INSTRUCTIONS FOR THE TASK -> Please print each of the entries below exactly.

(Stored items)
────────────────────────────────────────
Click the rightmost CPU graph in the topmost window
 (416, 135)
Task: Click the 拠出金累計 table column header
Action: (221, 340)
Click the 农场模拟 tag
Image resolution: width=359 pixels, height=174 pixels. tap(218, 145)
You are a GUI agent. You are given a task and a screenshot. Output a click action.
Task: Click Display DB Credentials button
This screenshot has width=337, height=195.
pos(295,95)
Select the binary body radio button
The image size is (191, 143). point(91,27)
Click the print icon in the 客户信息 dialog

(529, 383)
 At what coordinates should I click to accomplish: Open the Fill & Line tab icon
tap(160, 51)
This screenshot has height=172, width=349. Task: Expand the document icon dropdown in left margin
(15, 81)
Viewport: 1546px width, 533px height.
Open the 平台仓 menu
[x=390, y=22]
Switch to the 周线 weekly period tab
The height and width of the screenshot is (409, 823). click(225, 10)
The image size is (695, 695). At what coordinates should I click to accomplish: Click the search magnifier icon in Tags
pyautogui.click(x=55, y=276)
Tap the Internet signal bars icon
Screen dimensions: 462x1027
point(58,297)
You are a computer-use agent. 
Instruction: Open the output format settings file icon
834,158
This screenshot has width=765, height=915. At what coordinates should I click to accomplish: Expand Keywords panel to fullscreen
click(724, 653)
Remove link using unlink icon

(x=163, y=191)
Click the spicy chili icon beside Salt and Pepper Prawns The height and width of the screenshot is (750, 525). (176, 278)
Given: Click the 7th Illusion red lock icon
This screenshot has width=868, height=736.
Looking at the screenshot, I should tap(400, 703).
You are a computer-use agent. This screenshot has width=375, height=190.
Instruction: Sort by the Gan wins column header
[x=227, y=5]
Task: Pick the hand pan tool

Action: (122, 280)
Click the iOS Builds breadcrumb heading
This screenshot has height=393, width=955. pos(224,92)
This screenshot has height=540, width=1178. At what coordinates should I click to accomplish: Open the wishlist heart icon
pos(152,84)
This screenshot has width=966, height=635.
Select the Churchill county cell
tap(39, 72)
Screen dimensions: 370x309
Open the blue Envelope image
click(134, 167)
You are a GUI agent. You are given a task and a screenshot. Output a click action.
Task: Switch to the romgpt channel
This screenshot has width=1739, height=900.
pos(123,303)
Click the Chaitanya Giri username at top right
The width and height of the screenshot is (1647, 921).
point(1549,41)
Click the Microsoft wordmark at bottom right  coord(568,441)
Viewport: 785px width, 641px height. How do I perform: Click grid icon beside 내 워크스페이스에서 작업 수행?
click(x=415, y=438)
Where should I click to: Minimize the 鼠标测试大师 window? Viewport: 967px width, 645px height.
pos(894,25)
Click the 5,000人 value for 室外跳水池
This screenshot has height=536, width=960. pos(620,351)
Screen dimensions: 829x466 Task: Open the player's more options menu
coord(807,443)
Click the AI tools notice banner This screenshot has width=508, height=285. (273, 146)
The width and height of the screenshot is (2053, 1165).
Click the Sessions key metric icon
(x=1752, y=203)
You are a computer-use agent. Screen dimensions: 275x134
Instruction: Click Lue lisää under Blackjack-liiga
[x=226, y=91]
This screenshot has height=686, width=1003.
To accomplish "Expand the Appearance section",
────────────────────────────────────────
PROBLEM SOLUTION ->
Click the rightmost CPU graph in the topmost window
 (416, 135)
Task: Click the 拠出金累計 table column header
Action: (221, 340)
Click the 农场模拟 tag
Image resolution: width=359 pixels, height=174 pixels. tap(218, 145)
You are a GUI agent. You are given a task and a screenshot. Output a click action.
Task: Click Display DB Credentials button
This screenshot has width=337, height=195.
pos(295,95)
Select the binary body radio button
The image size is (191, 143). point(91,27)
Click the print icon in the 客户信息 dialog

(529, 383)
 At what coordinates should I click to accomplish: Open the Fill & Line tab icon
tap(160, 51)
This screenshot has height=172, width=349. Task: Expand the document icon dropdown in left margin
(15, 81)
Viewport: 1546px width, 533px height.
Open the 平台仓 menu
[x=390, y=22]
Switch to the 周线 weekly period tab
The height and width of the screenshot is (409, 823). click(225, 10)
The image size is (695, 695). At what coordinates should I click to accomplish: Click the search magnifier icon in Tags
pyautogui.click(x=55, y=276)
Tap the Internet signal bars icon
Screen dimensions: 462x1027
point(58,297)
You are a computer-use agent. 
Instruction: Open the output format settings file icon
834,158
This screenshot has width=765, height=915. At what coordinates should I click to accomplish: Expand Keywords panel to fullscreen
click(724, 653)
Remove link using unlink icon

(x=163, y=191)
Click the spicy chili icon beside Salt and Pepper Prawns The height and width of the screenshot is (750, 525). (176, 278)
Given: Click the 7th Illusion red lock icon
This screenshot has width=868, height=736.
Looking at the screenshot, I should tap(400, 703).
You are a computer-use agent. This screenshot has width=375, height=190.
Instruction: Sort by the Gan wins column header
[x=227, y=5]
Task: Pick the hand pan tool

Action: (122, 280)
Click the iOS Builds breadcrumb heading
This screenshot has height=393, width=955. pos(224,92)
This screenshot has height=540, width=1178. At what coordinates should I click to accomplish: Open the wishlist heart icon
pos(152,84)
This screenshot has width=966, height=635.
Select the Churchill county cell
tap(39, 72)
Screen dimensions: 370x309
Open the blue Envelope image
click(134, 167)
You are a GUI agent. You are given a task and a screenshot. Output a click action.
Task: Switch to the romgpt channel
This screenshot has width=1739, height=900.
pos(123,303)
Click the Chaitanya Giri username at top right
The width and height of the screenshot is (1647, 921).
point(1549,41)
Click the Microsoft wordmark at bottom right  coord(568,441)
Viewport: 785px width, 641px height. How do I perform: Click grid icon beside 내 워크스페이스에서 작업 수행?
click(x=415, y=438)
Where should I click to: Minimize the 鼠标测试大师 window? Viewport: 967px width, 645px height.
pos(894,25)
Click the 5,000人 value for 室外跳水池
This screenshot has height=536, width=960. pos(620,351)
Screen dimensions: 829x466 Task: Open the player's more options menu
coord(807,443)
Click the AI tools notice banner This screenshot has width=508, height=285. (273, 146)
The width and height of the screenshot is (2053, 1165).
Click the Sessions key metric icon
(x=1752, y=203)
You are a computer-use agent. Screen dimensions: 275x134
Instruction: Click Lue lisää under Blackjack-liiga
[x=226, y=91]
This screenshot has height=686, width=1003.
To accomplish "Expand the Appearance section",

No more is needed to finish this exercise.